- [What needs to be done]: Below are some entries. Repeat exactly the lines from the one with "Instruction: Switch to" through the one with "You are a computer-use agent. Viewport: 770px", and only those.

- [Entries shown]:
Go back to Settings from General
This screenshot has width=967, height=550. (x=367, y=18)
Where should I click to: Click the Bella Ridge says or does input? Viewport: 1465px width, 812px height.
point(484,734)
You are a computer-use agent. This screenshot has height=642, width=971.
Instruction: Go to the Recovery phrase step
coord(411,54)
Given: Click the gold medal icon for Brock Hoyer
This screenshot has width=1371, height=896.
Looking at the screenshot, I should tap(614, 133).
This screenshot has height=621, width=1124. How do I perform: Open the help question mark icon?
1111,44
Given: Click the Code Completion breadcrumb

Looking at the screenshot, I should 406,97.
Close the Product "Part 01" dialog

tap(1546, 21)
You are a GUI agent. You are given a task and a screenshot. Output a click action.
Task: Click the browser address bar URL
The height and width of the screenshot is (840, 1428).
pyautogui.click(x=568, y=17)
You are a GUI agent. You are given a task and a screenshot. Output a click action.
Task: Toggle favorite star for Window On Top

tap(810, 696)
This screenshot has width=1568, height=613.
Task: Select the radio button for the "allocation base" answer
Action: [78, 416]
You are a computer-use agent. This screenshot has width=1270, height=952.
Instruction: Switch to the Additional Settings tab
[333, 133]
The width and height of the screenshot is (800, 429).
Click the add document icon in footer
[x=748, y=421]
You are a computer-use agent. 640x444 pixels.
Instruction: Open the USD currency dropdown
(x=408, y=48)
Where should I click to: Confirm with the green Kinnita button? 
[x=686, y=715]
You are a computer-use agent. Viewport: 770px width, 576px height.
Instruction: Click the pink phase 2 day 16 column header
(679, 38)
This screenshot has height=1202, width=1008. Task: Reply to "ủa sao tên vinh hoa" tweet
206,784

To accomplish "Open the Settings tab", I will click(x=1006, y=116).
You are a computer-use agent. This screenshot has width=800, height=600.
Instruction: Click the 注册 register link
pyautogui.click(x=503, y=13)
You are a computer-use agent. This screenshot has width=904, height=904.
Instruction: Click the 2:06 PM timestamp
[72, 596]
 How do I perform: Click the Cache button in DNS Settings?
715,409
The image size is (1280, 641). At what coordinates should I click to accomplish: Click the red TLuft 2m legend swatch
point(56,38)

- [Answer]:
Instruction: Switch to the Additional Settings tab
[333, 133]
The width and height of the screenshot is (800, 429).
Click the add document icon in footer
[x=748, y=421]
You are a computer-use agent. 640x444 pixels.
Instruction: Open the USD currency dropdown
(x=408, y=48)
Where should I click to: Confirm with the green Kinnita button? 
[x=686, y=715]
You are a computer-use agent. Viewport: 770px width, 576px height.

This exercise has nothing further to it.